TRECHO PARA LEITURA:
____________

|
Texto Anterior | Próximo Texto | Índice
ARTIGO
Suspense amazônico
MARCELO LEITE
COLUNISTA DA FOLHA
RESPONDA rápido: o
desmatamento na
Amazônia está subindo
ou caindo? Depende.
Para o sistema Deter (Detecção de Desmatamento em Tempo Real), operado pelo Inpe
(Instituto Nacional de Pesquisas Espaciais), a área desmatada
caiu em junho. Coisa de 20,1%
em relação ao mês anterior.
Em comparação com junho
de 2007, então, a queda foi ainda mais acentuada: 37,7%. O
ministro Carlos Minc, do Meio
Ambiente, festejou, talvez prematuramente: "Nada aconteceu por acaso: o desmatamento
caiu onde a gente foi em cima",
afirmou.
A comemoração pode ser
precipitada porque, para a respeitada ONG de pesquisa Imazon (Instituto do Homem e
Meio Ambiente da Amazônia),
de Belém do Pará, o desmate
aumentou. Mais precisamente,
23%, diante de junho de 2007.

____________

DADOS FORNECIDOS:
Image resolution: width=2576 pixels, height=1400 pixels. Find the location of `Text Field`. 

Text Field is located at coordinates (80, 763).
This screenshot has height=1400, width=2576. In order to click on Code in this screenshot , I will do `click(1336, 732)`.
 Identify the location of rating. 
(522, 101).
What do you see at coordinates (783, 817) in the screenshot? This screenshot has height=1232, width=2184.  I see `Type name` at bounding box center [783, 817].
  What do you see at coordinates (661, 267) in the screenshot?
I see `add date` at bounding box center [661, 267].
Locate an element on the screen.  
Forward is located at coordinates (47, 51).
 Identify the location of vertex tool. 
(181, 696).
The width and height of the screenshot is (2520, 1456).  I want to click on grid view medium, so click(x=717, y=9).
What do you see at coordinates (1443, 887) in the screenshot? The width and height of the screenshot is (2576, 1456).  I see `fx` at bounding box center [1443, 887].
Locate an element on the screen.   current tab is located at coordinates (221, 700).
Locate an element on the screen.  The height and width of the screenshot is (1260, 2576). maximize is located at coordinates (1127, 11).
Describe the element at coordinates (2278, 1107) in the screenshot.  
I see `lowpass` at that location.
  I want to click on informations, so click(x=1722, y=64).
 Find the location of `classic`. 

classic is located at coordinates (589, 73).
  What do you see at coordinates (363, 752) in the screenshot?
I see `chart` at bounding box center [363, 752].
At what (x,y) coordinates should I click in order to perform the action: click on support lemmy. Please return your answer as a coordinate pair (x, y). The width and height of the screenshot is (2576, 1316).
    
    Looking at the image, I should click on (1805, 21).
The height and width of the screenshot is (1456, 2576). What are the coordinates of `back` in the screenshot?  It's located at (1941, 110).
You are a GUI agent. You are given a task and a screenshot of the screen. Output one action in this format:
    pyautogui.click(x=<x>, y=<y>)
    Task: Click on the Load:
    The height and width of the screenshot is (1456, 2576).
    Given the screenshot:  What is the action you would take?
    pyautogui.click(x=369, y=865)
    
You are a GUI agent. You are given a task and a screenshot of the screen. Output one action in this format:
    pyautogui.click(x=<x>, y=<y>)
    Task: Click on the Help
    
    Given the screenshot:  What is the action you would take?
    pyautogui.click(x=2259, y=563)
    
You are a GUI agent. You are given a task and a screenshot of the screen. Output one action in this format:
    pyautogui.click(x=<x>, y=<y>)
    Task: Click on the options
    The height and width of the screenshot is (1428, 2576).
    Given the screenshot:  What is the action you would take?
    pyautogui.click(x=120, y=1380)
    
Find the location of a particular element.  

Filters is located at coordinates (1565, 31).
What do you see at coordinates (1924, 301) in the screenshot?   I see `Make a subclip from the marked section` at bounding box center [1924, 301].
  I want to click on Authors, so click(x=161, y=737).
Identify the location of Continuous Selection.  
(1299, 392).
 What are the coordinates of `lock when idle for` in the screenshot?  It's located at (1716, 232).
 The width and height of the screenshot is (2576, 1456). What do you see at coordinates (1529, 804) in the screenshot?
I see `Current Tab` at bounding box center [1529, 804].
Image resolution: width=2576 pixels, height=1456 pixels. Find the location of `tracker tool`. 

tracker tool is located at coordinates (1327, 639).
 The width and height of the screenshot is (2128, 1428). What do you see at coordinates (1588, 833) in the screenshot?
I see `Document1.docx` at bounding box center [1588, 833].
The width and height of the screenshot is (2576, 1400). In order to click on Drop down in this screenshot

____________

LISTA DE TAREFAS:
a) Liste todas as porcentagens citadas no artigo.
b) Reescreva o trecho do artigo que começa com "Para o sistema" e termina com "ao mês anterior.", trocando "caiu" por "diminuiu".
As entradas não têm nenhuma relação com o artigo.

SOLUÇÕES A SEGUIR:
a) 20,1%, 37,7% e 23%

b)
Para o sistema Deter (Detecção de Desmatamento em Tempo Real), operado pelo Inpe
(Instituto Nacional de Pesquisas Espaciais), a área desmatada
diminuiu em junho. Coisa de 20,1%
em relação ao mês anterior.